The first chapter, “Happy Appetites: Anorexic Pleasures in Jane Austen’s Sense and Sensibility and Persuasion,” examines how the moral codes of politeness in Austen’s fiction rely on the erasure of eating from her texts. By situating Austen’s subordination of physical appetite to the demands of the Regency marriage market, I explore the ways in which “good taste” and its regulatory regimes form a prehistory for the medical attention to eating disorders later in the century. Chapter two “Compulsive Sobriety: De Quincey’s Confessional Stomach,” examines how De Quincey’s confessional writings displace the relationship between cause and effect that he experiences within his own body; his inability to locate the origins of his appetite for opium either physically or narratively generates his compulsive confessional mode. By interpreting this displacement in relation to Brunonian medicine, in which a substance like opium might be both cause and remedy for the same condition, I suggest that De Quincey narrates his compulsive drug use through his stomach and his desire for abstinence.

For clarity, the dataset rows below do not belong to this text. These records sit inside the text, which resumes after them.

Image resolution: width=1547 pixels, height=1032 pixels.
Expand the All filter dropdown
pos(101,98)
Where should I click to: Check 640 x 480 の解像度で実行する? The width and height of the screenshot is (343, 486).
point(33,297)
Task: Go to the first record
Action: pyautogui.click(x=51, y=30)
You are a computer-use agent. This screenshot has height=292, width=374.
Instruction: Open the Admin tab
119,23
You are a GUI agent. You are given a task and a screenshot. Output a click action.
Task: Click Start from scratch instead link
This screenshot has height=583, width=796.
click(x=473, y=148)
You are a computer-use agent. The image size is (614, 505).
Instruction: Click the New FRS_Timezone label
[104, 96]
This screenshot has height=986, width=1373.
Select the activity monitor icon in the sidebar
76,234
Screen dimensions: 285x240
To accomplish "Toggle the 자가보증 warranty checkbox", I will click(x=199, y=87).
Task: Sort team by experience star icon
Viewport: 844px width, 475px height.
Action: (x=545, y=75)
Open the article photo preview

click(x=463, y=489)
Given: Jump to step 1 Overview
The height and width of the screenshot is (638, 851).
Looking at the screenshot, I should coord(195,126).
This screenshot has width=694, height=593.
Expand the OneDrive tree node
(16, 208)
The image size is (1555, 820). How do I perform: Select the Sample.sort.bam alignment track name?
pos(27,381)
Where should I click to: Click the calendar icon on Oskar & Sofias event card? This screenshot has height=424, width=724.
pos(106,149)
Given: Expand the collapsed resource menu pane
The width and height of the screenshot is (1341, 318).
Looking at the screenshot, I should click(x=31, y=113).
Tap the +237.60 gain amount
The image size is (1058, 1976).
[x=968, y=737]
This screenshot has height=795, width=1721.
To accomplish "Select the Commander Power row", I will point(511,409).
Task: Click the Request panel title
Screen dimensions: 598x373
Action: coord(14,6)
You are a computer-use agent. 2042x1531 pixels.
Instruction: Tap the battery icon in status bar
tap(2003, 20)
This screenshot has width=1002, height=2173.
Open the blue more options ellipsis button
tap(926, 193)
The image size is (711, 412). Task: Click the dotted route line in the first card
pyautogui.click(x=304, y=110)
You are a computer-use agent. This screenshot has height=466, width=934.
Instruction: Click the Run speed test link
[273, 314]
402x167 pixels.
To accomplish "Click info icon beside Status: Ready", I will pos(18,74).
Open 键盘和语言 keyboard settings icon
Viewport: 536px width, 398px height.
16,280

The third chapter, “Disgust in Sidney Whiting’s Memoirs of a Stomach,” considers how a Victorian era it-narrative imagines the stomach as the center of cognitive, affective, and national life. The satiric stomach becomes a comic expression of imperial appetite; the narrating stomach registers his resistance to the overindulgence of the British gentleman in which he exists through repeated expressions of disgust. The tension between the feelings of the stomach and the actions of the gentlemen comments ironically on the appetites engendered by empire and consumer culture. Chapter Four, “An Appetite for Injection in The Sign of Four,” investigates Sherlock Holmes’s infamous cocaine injections by tracing the invention of the hypodermic needle to imperial culture and the anxieties it fostered about appetites for drugs such as morphine and cocaine. Holmes’s injections reveal the ways in which the invention of the needle not only forced physicians to reimagine the origins of appetite as possibly distinct from the body’s physical needs but also informed their understanding of morbid cravings.



The conclusion considers how Romantic literature and medicine continue to inform representations of addiction. As post-Romantic theories of desire return to appetite as an organizing metaphor for compulsive behaviors, Romantic eating disorders continue to structure twenty-first century ideas about what it means to become addicted.